By Dave Workman
Editor-in-Chief
Three years after a fatal shooting in which one person was killed and three others were wounded at a Chicago night spot, four people were gunned down and 14 more were wounded late Wednesday.
In the Windy City, it’s a bad breeze which seems to blow past 311 W. Chicago Avenue. When that was the location of a the now-defunct Hush Chicago nightclub in 2022, the fatal shooting occurred outside. The Chicago Sun-Times is recalling that the business was subsequently deemed a “public safety threat” and was shut down by the city. This past April, a new establishment opened at the same location, called Artis Restaurant and Lounge.
The shooting was preceded by what the newspaper called “an album release party” for local “drill rapper” Mello Buckzz. The rapper had apparently already left, but she released a statement expressing sorrow for the victims, according to CBS News.
It was not clear who the intended target was, but the victims included two men and two women, according to published reports. Spent rifle and pistol shell casings were recovered.
Mello Buckzz is the stage name of 24-year-old Melanie Doyle, according to WXIA News in Atlanta. The station described her as “a rising voice in Midwest hip-hop.”
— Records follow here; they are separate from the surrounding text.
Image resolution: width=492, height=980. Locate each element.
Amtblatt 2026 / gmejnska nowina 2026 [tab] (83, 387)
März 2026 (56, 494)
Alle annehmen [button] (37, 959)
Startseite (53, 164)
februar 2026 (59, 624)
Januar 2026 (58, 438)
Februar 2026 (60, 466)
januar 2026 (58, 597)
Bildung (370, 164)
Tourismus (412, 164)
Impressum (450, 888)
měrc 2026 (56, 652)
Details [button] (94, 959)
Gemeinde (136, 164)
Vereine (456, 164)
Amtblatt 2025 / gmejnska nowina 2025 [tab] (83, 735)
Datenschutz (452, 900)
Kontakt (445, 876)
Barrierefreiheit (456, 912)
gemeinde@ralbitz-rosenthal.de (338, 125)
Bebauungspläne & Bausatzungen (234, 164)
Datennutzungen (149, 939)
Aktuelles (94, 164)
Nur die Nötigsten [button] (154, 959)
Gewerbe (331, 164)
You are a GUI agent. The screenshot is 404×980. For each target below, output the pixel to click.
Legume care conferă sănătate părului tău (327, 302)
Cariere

According to the popular website HeyJackass.com, Chicago has already seen 173 people fatally shot this year and another 706 wounded. There have been 206 homicides so far in 2025, and the June total saw 28 people shot and killed, down 56 percent from the same month in 2024. June also saw a 57 percent decline in the number of people shot and wounded over lasty year’s total.
A look at the HeyJackass tallies for June over the past several years shows a decline in the number of slayings for the month.
The Chicago Tribune is calling this the worst mass shooting in the downtown area since 2022 when 11 people were shot outside of a McDonald’s restaurant.
While Illinois has licensed concealed carry, the state still enforces some of the strongest gun control laws in the nation, yet violent crime persists, albeit at a slower pace.